This is an anecdotal overview of the Bruin in Genomics (B.I.G) Summer Research Program hosted by the UCLA Institute for Quantitative and Computational Biosciences. To learn more about their research opportunities, click here.
Bioinformatics, a term enveloping countless distinct areas of research that ultimately simplifies to the computational interpretations of biological problems, was the epicenter of my summer experience this year. Living in a two-person apartment at UCLA working variable hours generally between 10 AM to 6 PM, I had some time to reflect on how and why I had become fascinated with the intersection between computational analysis and biology. The Bruin in Genomics (B.I.G) Summer program not only provided a unique opportunity to work full-time on applied research, but also helped me set new goals on what I can look forward to with my current educational background in computer science.
The growing prominence of bioinformatics in medical research resulted from a rise in popularity of big data analytics. The established tech firms of FAANG and growing tech startups have aimed to use statistical techniques in analyzing large volumes of user data. Whether curating relevant news stories or providing the right advertisement at the right time, data has become the new major economic resource of the 21st century. Even back in 2013, 90% of all existing data was created in the previous two years alone. The industry is already shifting focus toward data; according to the World Economic Forum, 85% of surveyed companies are likely to adopt data analytics. This new field of computational analysis has been coined as “Big Data,” aimed at reinventing traditional methods to extract useful information and reach new conclusions. Hence, bioinformatics aims to solve the greatest Big Data challenge of them all: cracking down the genome.
The Human Genome Project accelerated the development of DNA sequencing methods that produce a wealth of high-quality genomic data at the hands of researchers. The cost of sequencing DNA has dramatically lowered since the first attempt, from $100M to almost $1K. This affordability has led to the creation of an accessible and comprehensive database of reference genomic data. Most data that bioinformatics researchers use are readily accessible on the UCSC Human Genome Browser, which provides high-coverage genomic data on a range of species. As computers have also become much more capable in the past decade, DNA sequencing and computational prowess have now intersected at an optimal point. With hundreds of thousands of genomes sequenced and available for open access, we now have enough data and power to solve the problem.

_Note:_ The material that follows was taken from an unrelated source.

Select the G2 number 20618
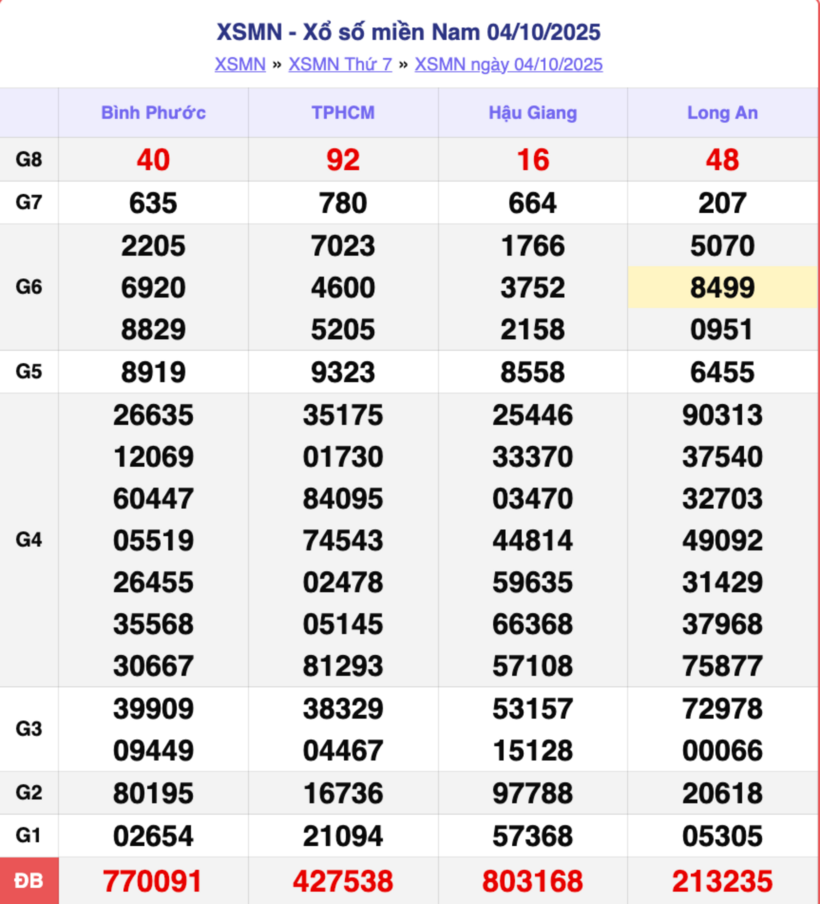820x904 pixels. point(722,793)
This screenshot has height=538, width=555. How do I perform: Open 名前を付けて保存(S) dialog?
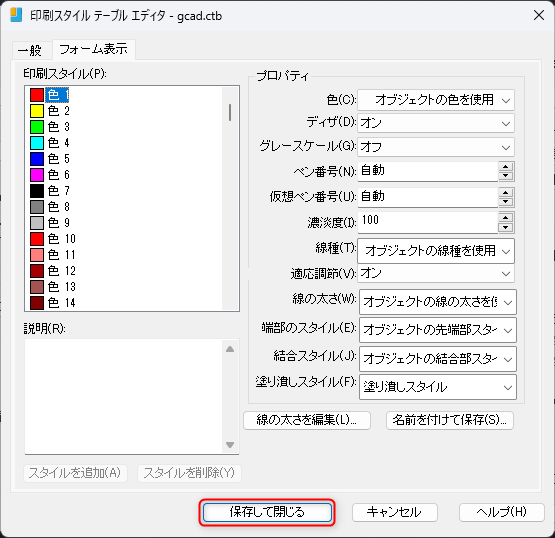point(450,420)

“In the year 2020 you will be able to go into the drug store, have your DNA sequence read in an hour or so, and given back to you on a compact disc so you can analyse it” — Walter Gilbert, 1980
The question now remains, what problem do we solve with all this data? While sequencing methods have improved, there has been a lack of consistency on which algorithmic tools should be used for analysis. I aimed to tackle this issue in my summer research, comprehensively evaluating structural variant callers across different types of genomic data. One example of the data we used for experimentation was the human reference data available in the UCSC Genome Browser.
Structural variants(SV) are unexpected changes in an individual’s DNA. One example of such a variant is a deletion, where a part of the DNA sequence is lost during replication. These chromosomal alterations are a source of human diversity and disease susceptibility. As we have developed a comprehensive reference genome that we can use to compare genetic samples from other individuals, we can detect SVs with varying degrees of accuracy. Greater accuracy can lead to greater efficiency in finding the exact DNA changes that correspond to a peculiar human disease. There are different types of algorithms that current structural variant callers use to detect SVs; the figure below demonstrates the most common methods used to detect deletions:
Precise detection of structural variants aims to solve the issue of identifying mutations, accelerating findings in genetic causes for a range of diseases. SV detection, however, is only one of the active research problems in the field of bioinformatics. During the B.I.G research program, I was also exposed to error-correction methods, which aim to correct sequencing errors in generating reads. These errors are unavoidable, as the most accurate sequencing technologies still produce systematic errors of approximately 0.1%. More accurate error correction methods will allow results to be more reproducible and dramatically improve the robustness of genetics experiments.
In response to active problems in genetics, data analytics and computational methods have led a new era of cost-efficient and accurate solutions. As computing becomes powerful and analytical methods such as machine learning continue to progress, we can reach a significantly more advanced understanding of the genome. B.I.G Summer has provided a truly unique opportunity for me to explore the applications of computational methods in a developing field that will impact the future of healthcare and medical research. Modern computing does not have to be limited to the confined use cases of curating advertisements or news stories. The combined efforts of medicine, biology, computer science, and data analytics in bioinformatics represent the importance of interdisciplinary research, shaping not only academia but also the future of the industry.
I would like to express my gratitude to everyone at B.I.G Summer, my ZarLab colleagues (the Serghang), my mentor Serghei Mangul, and Professor Eleazar Eskin for making this memorable summer experience possible.